On Thu, 25 Mar 2004 20:07:18, Jamie Lokier wrote:
> Miquel van Smoorenburg wrote:
> > Is that real SMP, or hyperthreading? If it's hyperthreading, then
> > it makes sense that the IRQs are not balanced.
>
> That's unfair to the two tasks which might be running on each virtual
> CPU: one of the tasks is interrupted often.
>
> > In fact I have a server on which the IRQ balancing code does
> > balance over the 2 virtual CPUs by accident (still have to debug
> > what goes wrong and file a proper bug report) and as a result
> > performance sucked until I turned it off.
>
> What caused the suckage? Obviously there's a small time spend doing
> the work of rebalancing, but there is no cache hit from moving an
> interrupt between virtual CPUs, unlike with SMP, so why did that make
> performance suck?

I have no idea. I have a transit NNTP server, newsgate.cistron.nl, that
has a acenic GigE card, 1 Maxtor ATA 80 GB for the O/S, and 4 Maxtor
SATA 80 GB for database and storage. Sustained input is 100 mbit/sec,
sustained output is 250-300 mbit/sec.

It rans fine with 2.6.0-test11, but not any later kernels. I tried 2.6.2,
2.6.3 etc but somehow the output wouldn't get above 100 mbit/sec. Then
I noticed that with the 2.6.0-test11 kernel IRQs weren't balanced over
the 2 SMT cores while with later kernels they were.

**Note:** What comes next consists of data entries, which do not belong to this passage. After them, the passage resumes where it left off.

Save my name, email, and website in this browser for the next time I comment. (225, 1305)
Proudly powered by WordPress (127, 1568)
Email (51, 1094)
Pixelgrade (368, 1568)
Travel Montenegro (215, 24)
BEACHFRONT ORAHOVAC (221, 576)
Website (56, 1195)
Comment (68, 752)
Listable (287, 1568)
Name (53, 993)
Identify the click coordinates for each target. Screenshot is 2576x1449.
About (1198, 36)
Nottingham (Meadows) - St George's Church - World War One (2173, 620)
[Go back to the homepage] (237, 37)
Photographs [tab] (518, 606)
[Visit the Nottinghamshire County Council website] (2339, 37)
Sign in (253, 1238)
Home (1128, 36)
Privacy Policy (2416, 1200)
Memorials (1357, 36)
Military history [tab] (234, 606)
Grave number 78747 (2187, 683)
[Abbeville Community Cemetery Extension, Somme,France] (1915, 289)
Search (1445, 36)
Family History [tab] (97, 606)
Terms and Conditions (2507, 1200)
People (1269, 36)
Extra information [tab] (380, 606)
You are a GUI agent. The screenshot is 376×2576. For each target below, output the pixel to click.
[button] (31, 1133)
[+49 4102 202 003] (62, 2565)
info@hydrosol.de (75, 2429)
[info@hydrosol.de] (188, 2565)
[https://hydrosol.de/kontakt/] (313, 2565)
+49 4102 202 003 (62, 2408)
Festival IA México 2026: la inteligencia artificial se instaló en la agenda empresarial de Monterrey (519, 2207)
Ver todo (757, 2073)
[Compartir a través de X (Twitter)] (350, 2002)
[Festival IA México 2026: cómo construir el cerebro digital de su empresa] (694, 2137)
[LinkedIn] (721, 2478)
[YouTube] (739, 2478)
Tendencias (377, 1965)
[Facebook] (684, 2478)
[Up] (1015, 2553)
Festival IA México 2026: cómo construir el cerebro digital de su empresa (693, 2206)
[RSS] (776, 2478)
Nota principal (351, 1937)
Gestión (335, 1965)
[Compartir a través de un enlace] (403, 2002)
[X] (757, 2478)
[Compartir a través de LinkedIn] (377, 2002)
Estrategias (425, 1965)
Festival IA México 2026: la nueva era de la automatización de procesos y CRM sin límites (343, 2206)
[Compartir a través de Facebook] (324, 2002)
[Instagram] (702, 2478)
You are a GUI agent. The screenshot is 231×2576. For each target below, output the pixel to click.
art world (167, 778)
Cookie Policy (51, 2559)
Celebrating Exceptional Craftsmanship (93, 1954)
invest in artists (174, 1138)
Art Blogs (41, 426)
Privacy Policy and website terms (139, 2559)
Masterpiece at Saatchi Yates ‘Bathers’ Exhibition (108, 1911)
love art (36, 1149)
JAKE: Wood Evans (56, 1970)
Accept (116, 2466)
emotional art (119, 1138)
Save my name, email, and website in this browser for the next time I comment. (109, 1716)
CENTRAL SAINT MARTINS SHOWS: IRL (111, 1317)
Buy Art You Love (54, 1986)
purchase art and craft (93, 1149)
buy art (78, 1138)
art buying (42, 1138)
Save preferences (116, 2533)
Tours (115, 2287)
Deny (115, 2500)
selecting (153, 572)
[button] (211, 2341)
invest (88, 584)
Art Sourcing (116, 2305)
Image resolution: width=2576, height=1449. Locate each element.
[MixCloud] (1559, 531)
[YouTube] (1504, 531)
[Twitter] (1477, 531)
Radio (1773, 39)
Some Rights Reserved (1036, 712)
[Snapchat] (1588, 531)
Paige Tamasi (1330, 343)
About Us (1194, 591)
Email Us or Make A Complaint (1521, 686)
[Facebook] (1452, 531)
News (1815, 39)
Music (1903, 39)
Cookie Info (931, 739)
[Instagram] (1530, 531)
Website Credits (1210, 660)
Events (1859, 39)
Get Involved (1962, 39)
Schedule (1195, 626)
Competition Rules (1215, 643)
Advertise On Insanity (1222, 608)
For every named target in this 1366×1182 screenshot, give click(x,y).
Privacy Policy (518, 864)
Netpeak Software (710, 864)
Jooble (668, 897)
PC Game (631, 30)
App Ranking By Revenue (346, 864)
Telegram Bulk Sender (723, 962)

So I installed a 2.6.4-rc2 kernel. Bad performance. Did a
"echo 1 > /proc/irq/XX/smp_affinity" for the NIC and IO interrupts,
and performance went bang right back to what it was before.

Yesterday I rebooted with 2.6.4-rc2, but with the "noirqbalance" option.
That didn't really perform well. So I rebooted again with 2.6.5-rc2
without the "noirqbalance" option. It appeared to run better, but not
quite up to par. Then I did the "echo 1 > /proc/irq/XX/smp_affinity"
for the NIC and IO interrupts again. Output traffic peaked again.

If you look at
http://newsgate.cistron.nl/lkml/stats.cistron.nl/mrtg/html/quantum.html
you can see the effect on the bandwidth stats:

25-03 before 14:00 2.6.4-rc2 with "echo 1 > /proc/irq/XX/smp_affinity
25-03 16:00 2.6.4-rc2 with noirqbalance
26-03 01:00 2.6.5-rc2 irq balancing enabled
26-03 10:30 2.6.5-rc2 with "echo 1 > /proc/irq/XX/smp_affinity

In my case, it looks like the box runs best with only IRQ balancing
for the timer interrupt over the 2 SMT cores, and no IRQ balancing
for all the other hardware.

I have no idea _why_ this affects throughput so much - the box itself
doesn't "feel" any different wrt latency on the shell, or load average.
It's just throughput, and I don't even know if this is disk controller
or NIC related.

Now since the box was down for 2 hours yesterday, it also has a
large backlog to process. I really have to retry this once it has been
running for a few days in a stable state, that's why I haven't really
dug into it yet, circumstances have been changing too much.

Mike.